Welcome to Pelviperineology. This is not a new journal. It began life in 1982 and for some years it provided a truly multidisciplinary forum for pelvic medicine and surgery in Italy. Pelviperineology is now also the official journal of the Australian Association of Vaginal and Incontinence Surgeons (AAVIS), the Integrated Pelvis Group and the Indonesian Society of Female Pelvic Floor Dysfunction.
AAVIS is a multidisciplinary pelvic floor society founded in 1996. Initially it was a support group for the surgeons who were the first in the world to adopt the paradigm of Petros and Ulmsten and perform the tension free suburethral intravaginal slingplasty (IVS) procedures. The IVS was the beginning of a revolution in pelvic medicine. Advances in our understanding of anatomy and physiology and the development of surgical prostheses have provided new options for pelvic surgeons. From the IVS developed the Tension Free Tape (TVT) and in just a few short years over 50 prostheses have appeared to treat genital prolapse and urinary incontinence.
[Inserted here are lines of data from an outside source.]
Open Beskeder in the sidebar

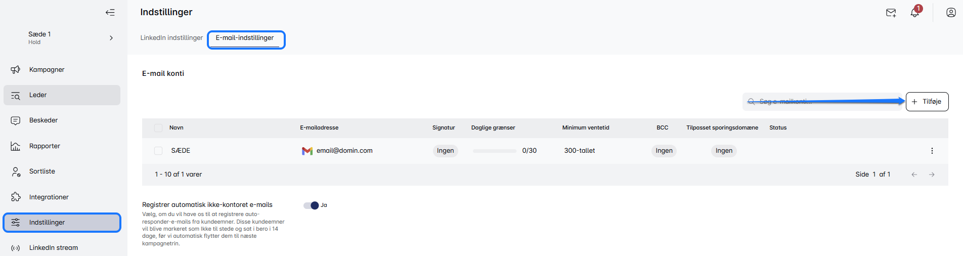point(43,120)
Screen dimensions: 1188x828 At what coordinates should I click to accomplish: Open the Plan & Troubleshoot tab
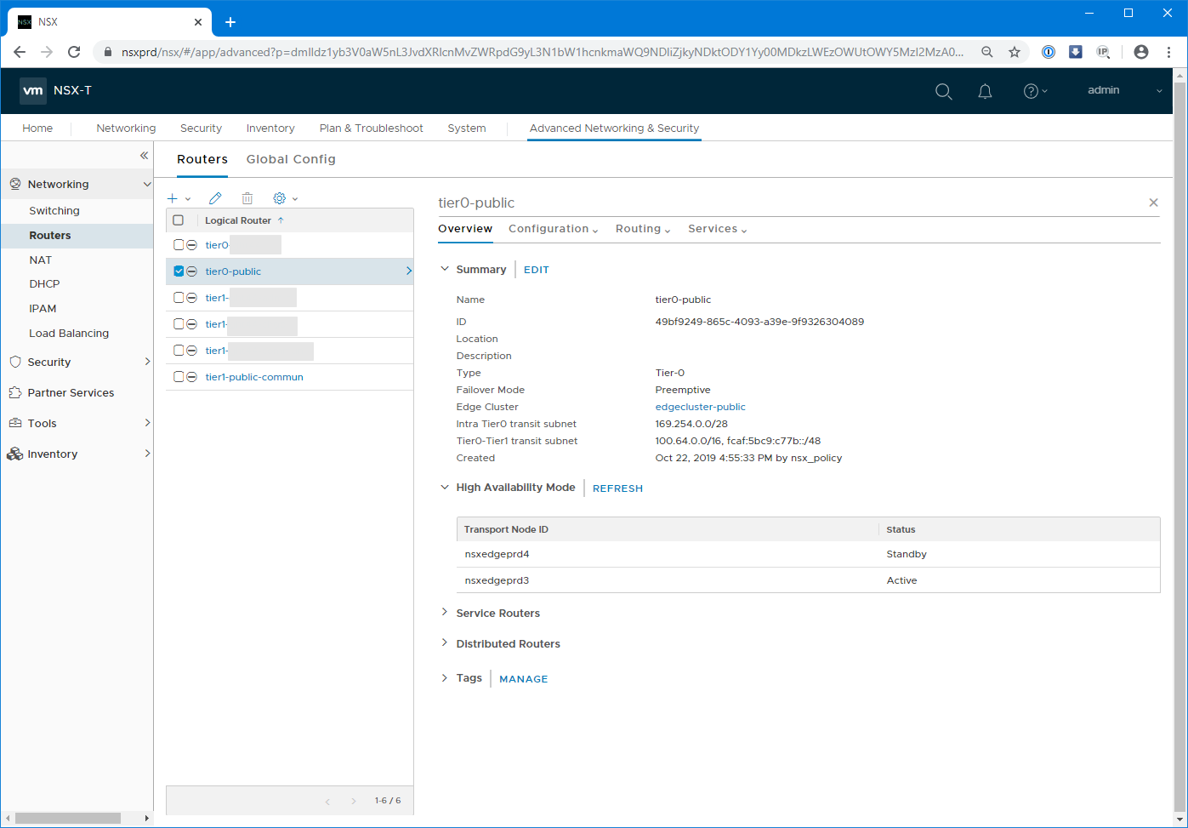(371, 128)
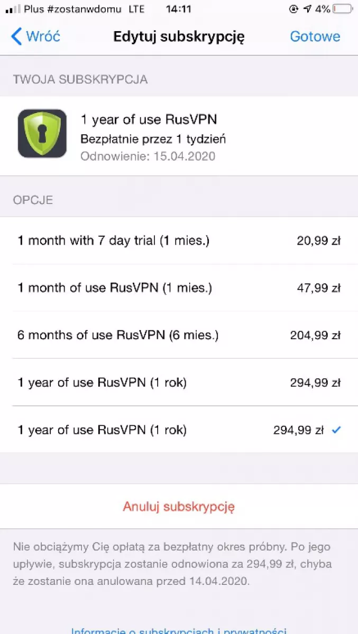Tap the rotation lock status icon
The width and height of the screenshot is (358, 634).
[295, 9]
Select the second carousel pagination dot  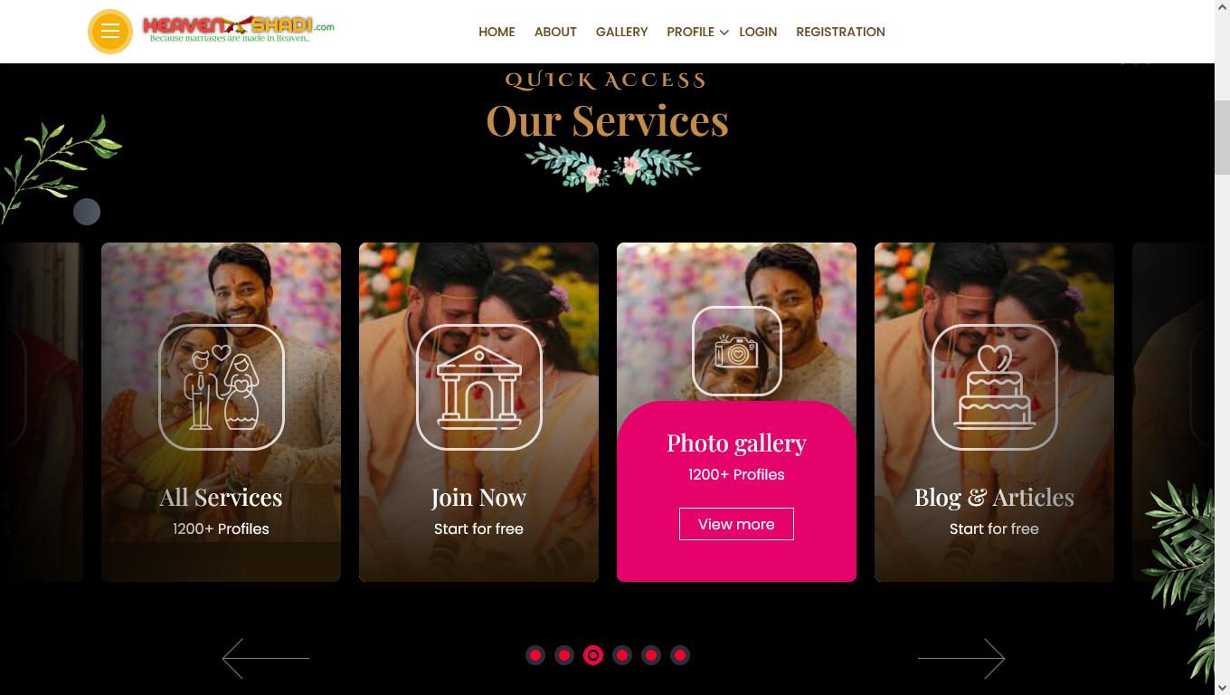click(x=564, y=655)
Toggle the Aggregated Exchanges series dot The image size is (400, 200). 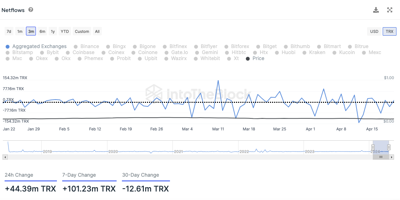coord(8,47)
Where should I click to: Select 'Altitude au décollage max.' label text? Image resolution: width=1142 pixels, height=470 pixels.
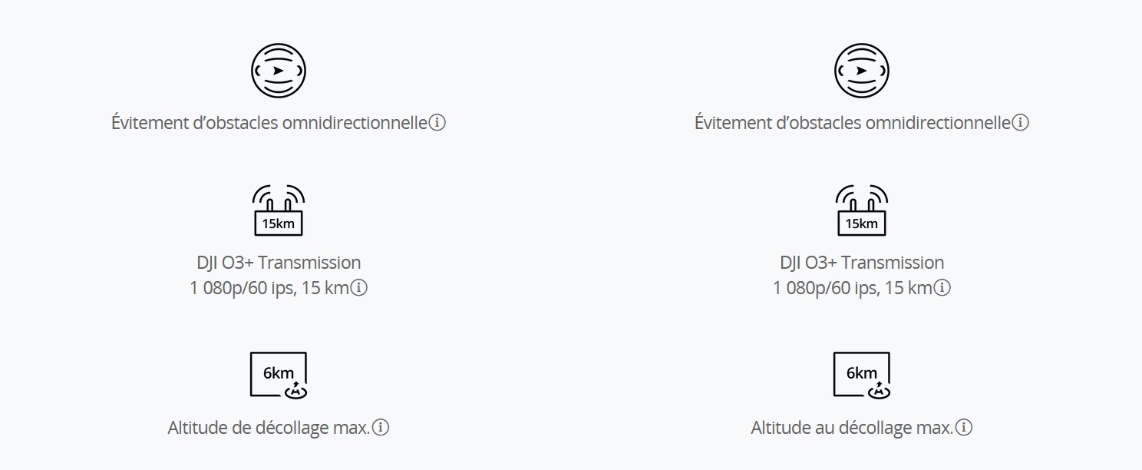coord(852,428)
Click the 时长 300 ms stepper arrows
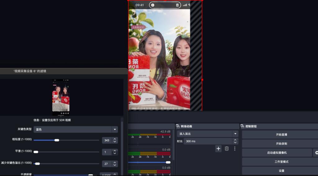 coord(235,141)
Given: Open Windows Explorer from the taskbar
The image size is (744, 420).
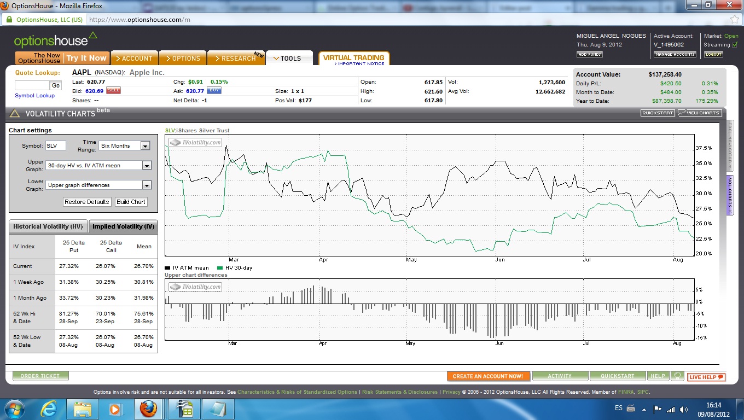Looking at the screenshot, I should pos(83,409).
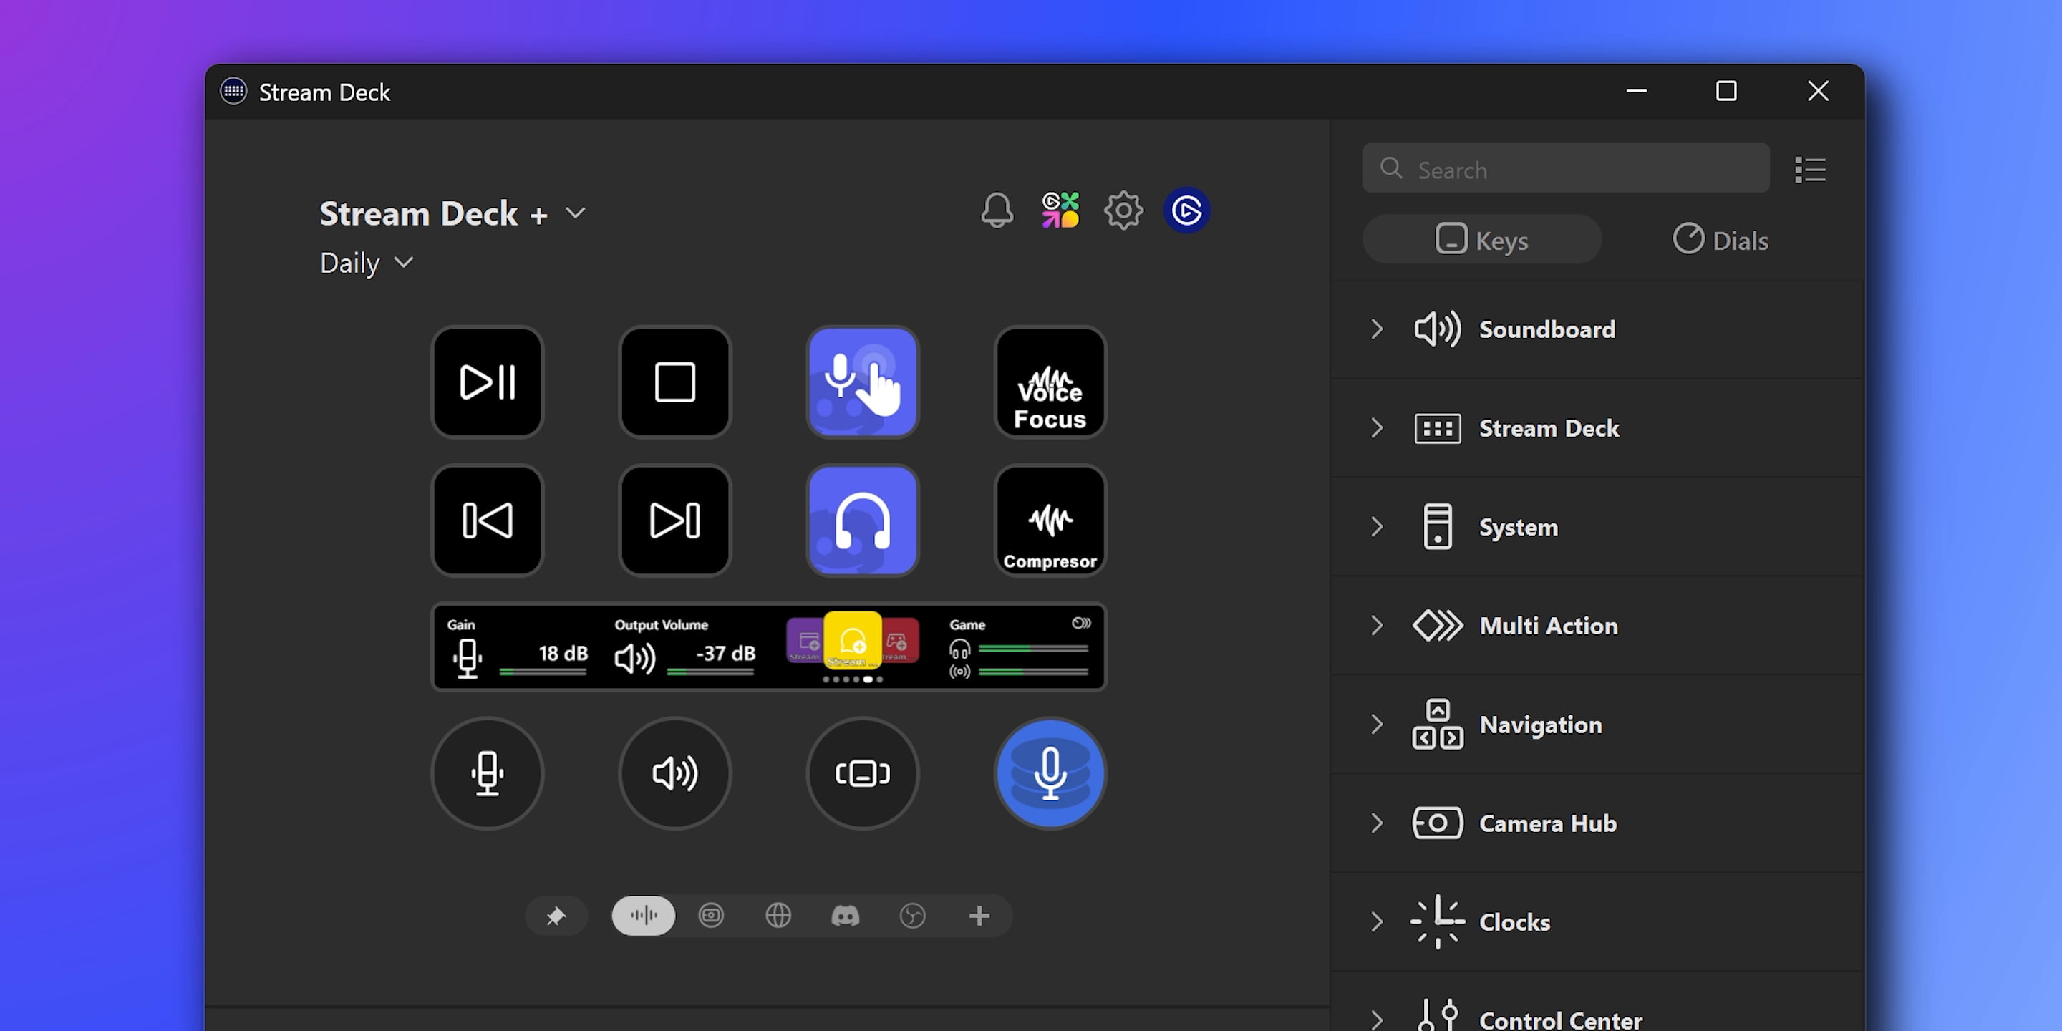Open the Discord page at the bottom bar
The image size is (2062, 1031).
tap(844, 916)
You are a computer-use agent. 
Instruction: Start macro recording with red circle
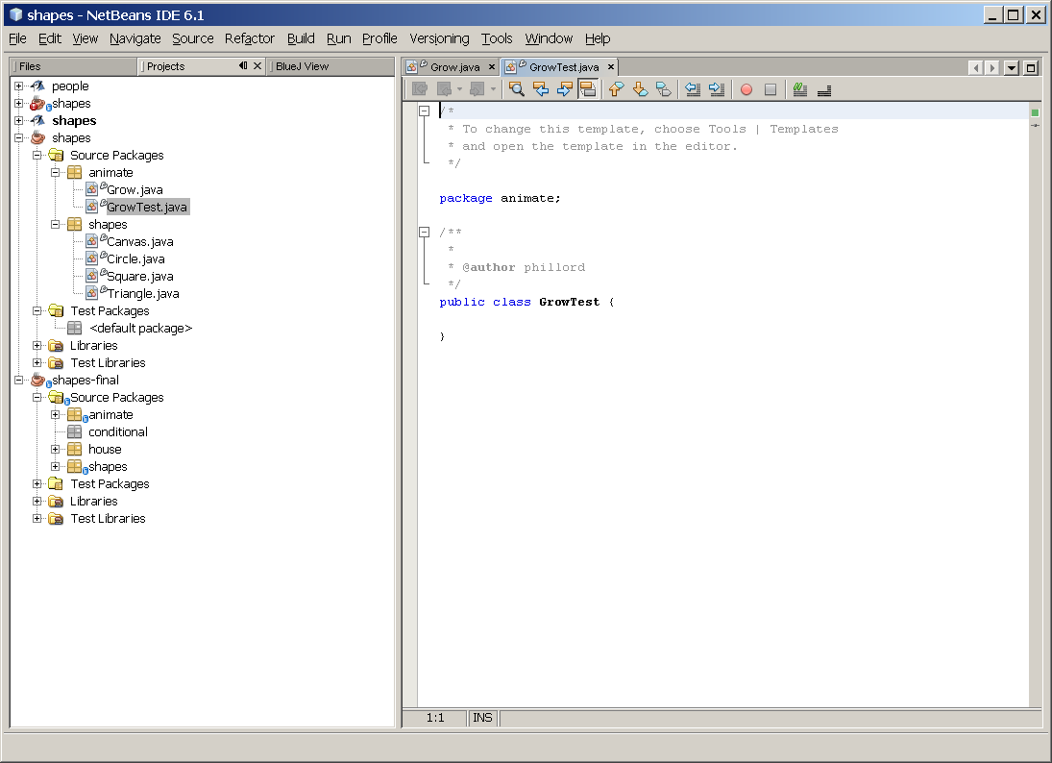746,89
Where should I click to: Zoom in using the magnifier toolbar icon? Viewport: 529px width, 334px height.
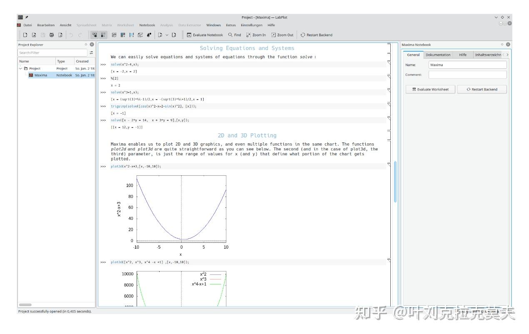click(255, 35)
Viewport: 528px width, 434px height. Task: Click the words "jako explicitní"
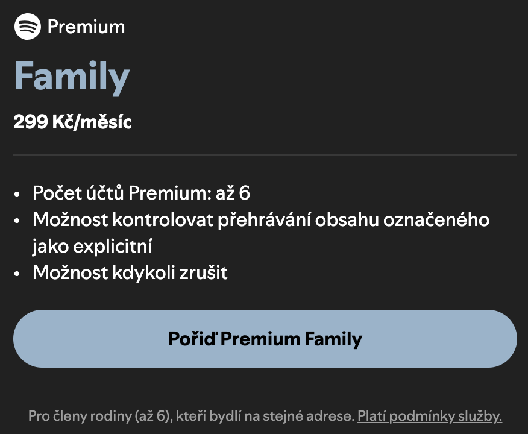92,246
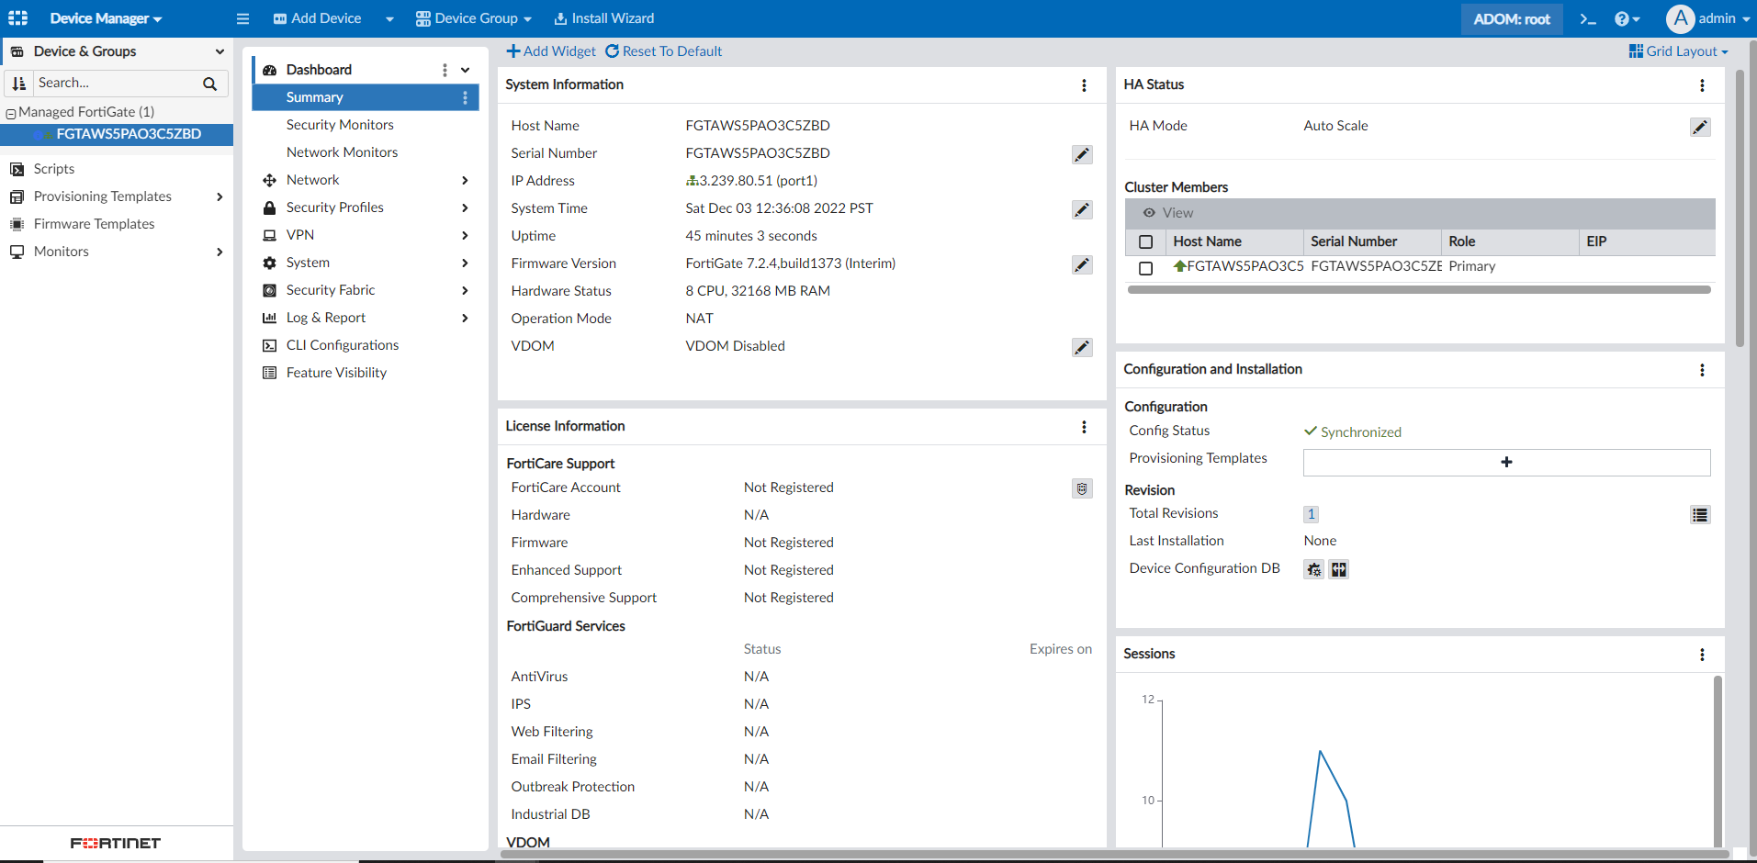This screenshot has width=1757, height=863.
Task: Collapse the Managed FortiGate tree group
Action: 11,113
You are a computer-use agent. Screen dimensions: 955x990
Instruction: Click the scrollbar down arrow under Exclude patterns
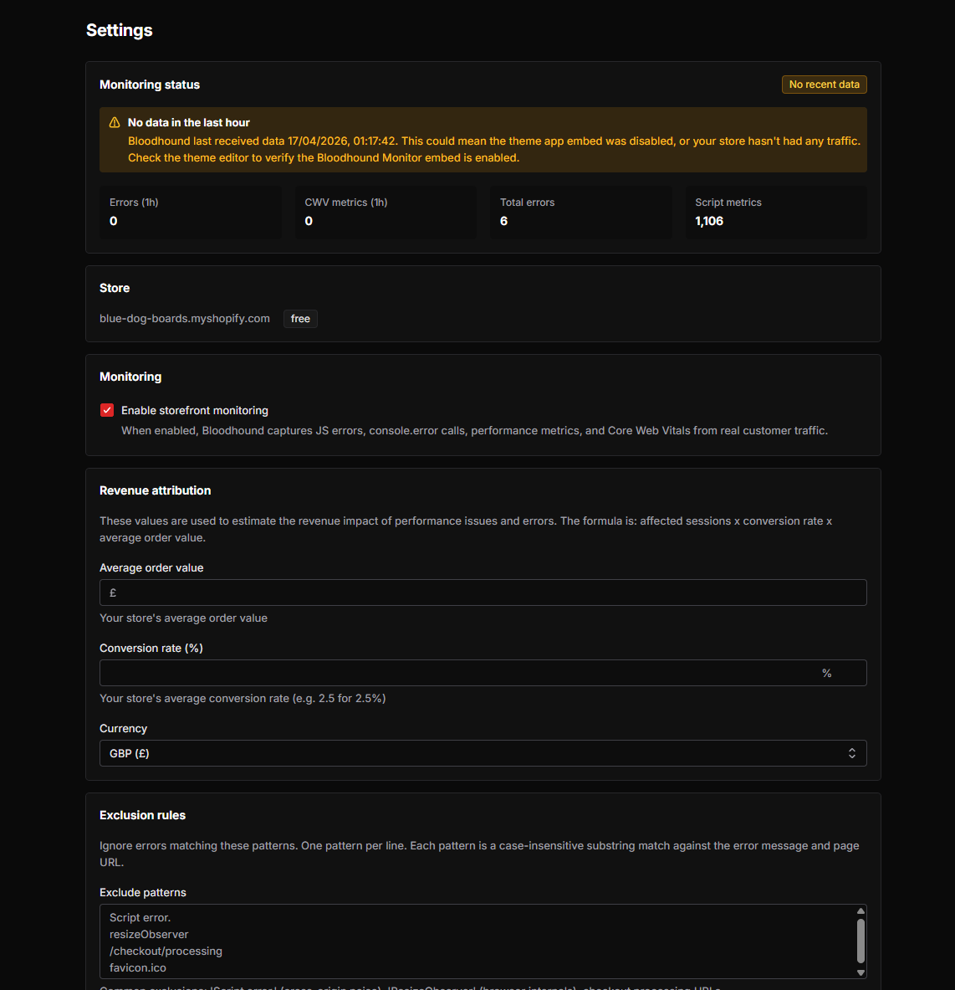(861, 973)
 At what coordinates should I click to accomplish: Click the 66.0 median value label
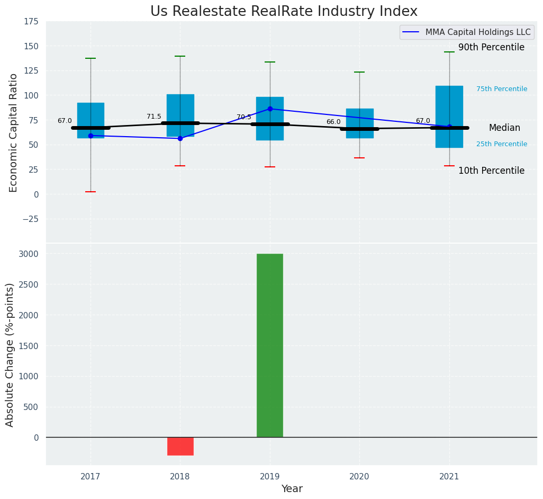[x=333, y=122]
Around the world urologists, gynaecologists, urogynaecologists, proctologists and colorectal surgeons have worked independently in the pelvis. The colorectal surgeons often felt that the posterior compartment had been neglected by the other specialties. Whilst inspiring stories of collaboration exist in some places, communication between these groups was often absent so that diverse attitudes and separate bodies of knowledge have developed. Meanwhile a revolution was also happening in laparoscopic surgery and some surgeons were advocating a minimally invasive laparoscopic approach for every clinical situation. Traditional skills became less important as the focus shifted to endo scopy. A generation of older surgeons, sometimes disenfranchised as the leaders of their profession, struggled to keep up with the new developments. In gynaecology vaginal surgery seemed less relevant but a small group of surgeons were trying to preserve and promote vaginal surgery skills. Now some urologists and even some colorectal surgeons are interested in vaginal surgery as they have seen that the vagina can offer good access to the pelvis.
The Integrated Pelvis Group (IPG) considers the pelvis as a unit. The IPG is an example of how groups of doctors from different disciplines can work together to share knowledge, improve their skills and collaborate in research and training. The IPG is a new concept in communication. It is not another society. There are no fees, no formal meetings and no policies. We hope to bring as many diverse opinions together and work with the existing societies. Specialists of any field are welcome to join the group and this journal will become their voice. Pelviperineology will be published on the Internet and we hope it can become an important source of information for clinicians.
The online connection with the Pelvic Floor Digest (www.pelvicfloordigest.org) and the related digest sectionin each issue will provide an important education resource and emphasises the commitment of the IPG to medical education. One of the aims of the IPG is to transform the management of pelvic floor problems from a multidisciplinary to an interdisciplinary approach. This journal will emphasise the integration of the three compartments of the pelvis as a single functional unit with a shared central cortical control system. Psychological factors, life experiences, sexual problems and the effects of hormones combine to create a complex matrix that we cannot hope to interpret or understand if we work alone.
Pelviperineology will seek to explore the integrated pelvis and publish articles from both the four corners of the world and the three compartments of the pelvis. We hope this journal can be free of politics and so rise above the self interest of any particular group. We will try to achieve this by being open to diverse views and consider alternative solutions when we can find them. We hope you can join us on this journey.